3.2. Leaching Effect of AP-HT and AP-Pyro Benchmarking against that of HCl on AAEMs Removal from RH

The AAEMs content in RH before and after leaching by the different leaching agents as well as the AAEMs removal efficiency are shown in Figure 3. It can be seen that after leaching by the three types of leaching agents, the AAEMs contents are dramatically decreased, especially for K and Mg. This suggests both AP-HT and AP-Pyro are quite efficient to remove the AAEMs from RH. The removal efficiency of AP-HT is slightly lower than that of AP-Pyro, while that of HCl is the best. This is mainly attributed to their acidity difference. However, AP-HT exhibits almost equally high efficiency on removing K and Mg (90–95%), despite its lowest acidity. It should be noted that the high content of K in RH could be related to the excess use of K-containing fertilizer in the agricultural sector. Vacuoles in plant cells are the key hosts to accommodate K species [33]. Additionally, Mg²⁺ is an important component of polyribosomes that can promote the synthesis of vitamins in the cell structure of lignocellulose [34]. Therefore, the majorities of K and Mg may be leached easily through the breakage of cell wall and then dissolved in the acidic aqueous phase. Besides the ion-exchanges between metal ions and H⁺, previous studies have shown that the phenolics could penetrate into the organic matrix of the RH material, forming hydrophobic interactions as well as hydrogen bonds with macromolecules.
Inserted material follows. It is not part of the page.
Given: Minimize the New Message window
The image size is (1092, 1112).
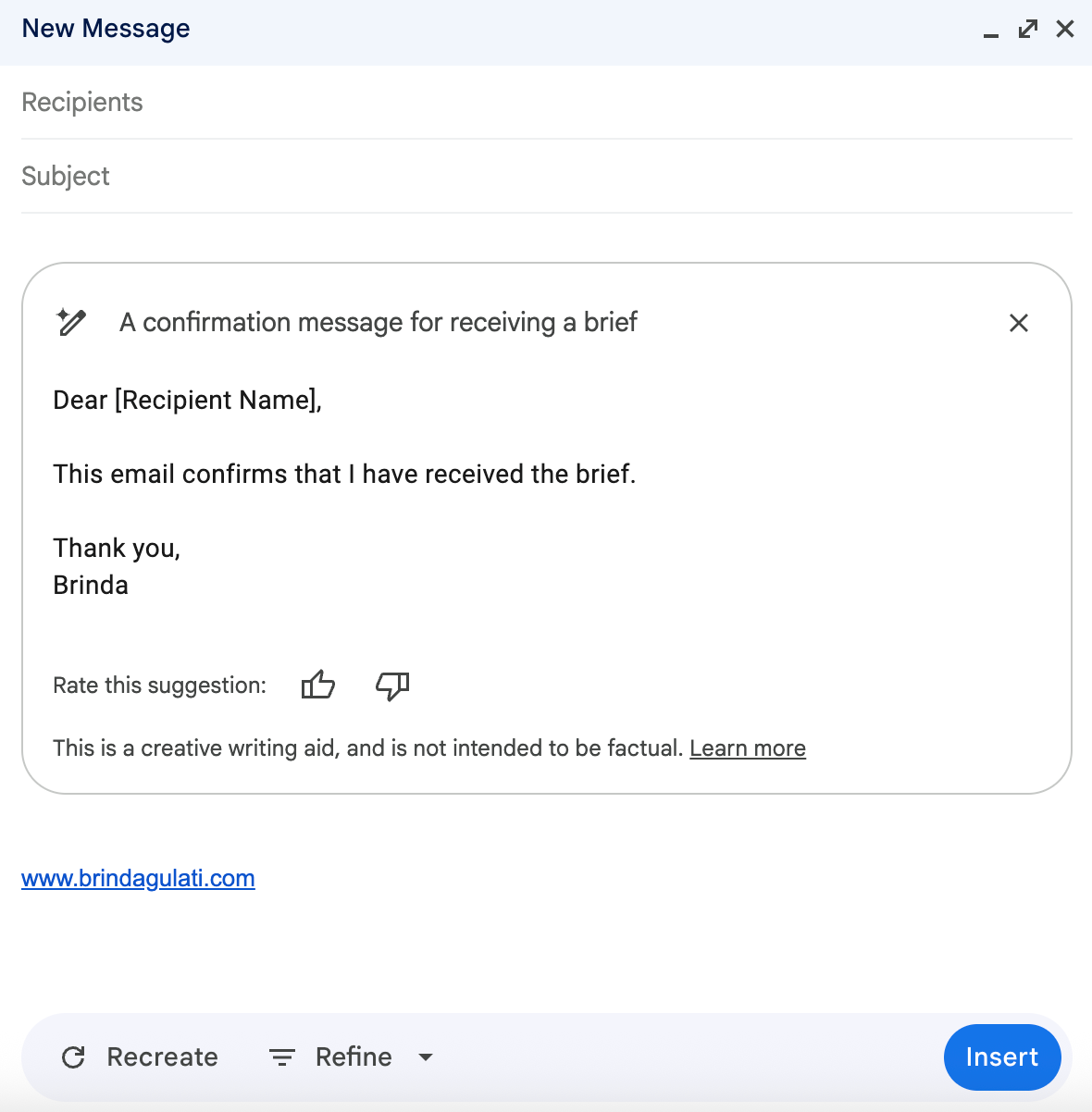Looking at the screenshot, I should point(991,31).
This makes the matrix more accessible to acetic acid and water, promoting the leaching of organically bound AAEMs [32]. Meanwhile, the synergistic effect could take place between the acetic acid and typical organic components like furfural, guaiacol, phenol, hydroxyacetone and ethylene glycol in AP-HT and AP-Pyro, which could also increase the removal rate of metallic species [30].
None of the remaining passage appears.